(EXERCISE) Retype, word for word, every line of the records below starting at the one that contains "Set da Giardino (198, 2164)" and ending at the one that contains "[Nurse at ENVisionIT"; include both of those lines and nothing more.

==== DATASET EXCERPTS

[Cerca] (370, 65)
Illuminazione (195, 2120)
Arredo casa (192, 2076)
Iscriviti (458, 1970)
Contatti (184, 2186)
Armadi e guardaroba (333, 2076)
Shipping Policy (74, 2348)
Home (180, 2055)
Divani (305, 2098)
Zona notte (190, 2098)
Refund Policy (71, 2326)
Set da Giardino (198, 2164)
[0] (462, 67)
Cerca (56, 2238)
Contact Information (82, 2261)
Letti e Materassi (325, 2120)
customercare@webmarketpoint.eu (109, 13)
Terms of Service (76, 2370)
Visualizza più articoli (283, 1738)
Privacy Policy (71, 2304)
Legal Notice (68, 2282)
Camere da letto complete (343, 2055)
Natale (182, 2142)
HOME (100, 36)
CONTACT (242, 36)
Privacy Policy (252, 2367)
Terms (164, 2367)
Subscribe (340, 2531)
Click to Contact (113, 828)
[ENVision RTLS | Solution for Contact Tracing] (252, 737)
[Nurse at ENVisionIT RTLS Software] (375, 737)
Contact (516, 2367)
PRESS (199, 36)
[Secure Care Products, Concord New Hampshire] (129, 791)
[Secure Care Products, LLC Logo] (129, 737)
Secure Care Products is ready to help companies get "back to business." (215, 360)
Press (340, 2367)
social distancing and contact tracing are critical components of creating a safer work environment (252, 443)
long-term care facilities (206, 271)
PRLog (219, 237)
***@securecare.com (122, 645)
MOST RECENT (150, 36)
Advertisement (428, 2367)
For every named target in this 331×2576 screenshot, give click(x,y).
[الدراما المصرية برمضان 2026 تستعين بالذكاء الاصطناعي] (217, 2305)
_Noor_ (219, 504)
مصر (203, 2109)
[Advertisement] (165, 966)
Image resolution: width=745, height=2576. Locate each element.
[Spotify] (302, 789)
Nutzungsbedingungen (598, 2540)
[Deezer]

========

(FINISHED EXERCISE)
Set da Giardino (198, 2164)
[0] (462, 67)
Cerca (56, 2238)
Contact Information (82, 2261)
Letti e Materassi (325, 2120)
customercare@webmarketpoint.eu (109, 13)
Terms of Service (76, 2370)
Visualizza più articoli (283, 1738)
Privacy Policy (71, 2304)
Legal Notice (68, 2282)
Camere da letto complete (343, 2055)
Natale (182, 2142)
HOME (100, 36)
CONTACT (242, 36)
Privacy Policy (252, 2367)
Terms (164, 2367)
Subscribe (340, 2531)
Click to Contact (113, 828)
[ENVision RTLS | Solution for Contact Tracing] (252, 737)
[Nurse at ENVisionIT RTLS Software] (375, 737)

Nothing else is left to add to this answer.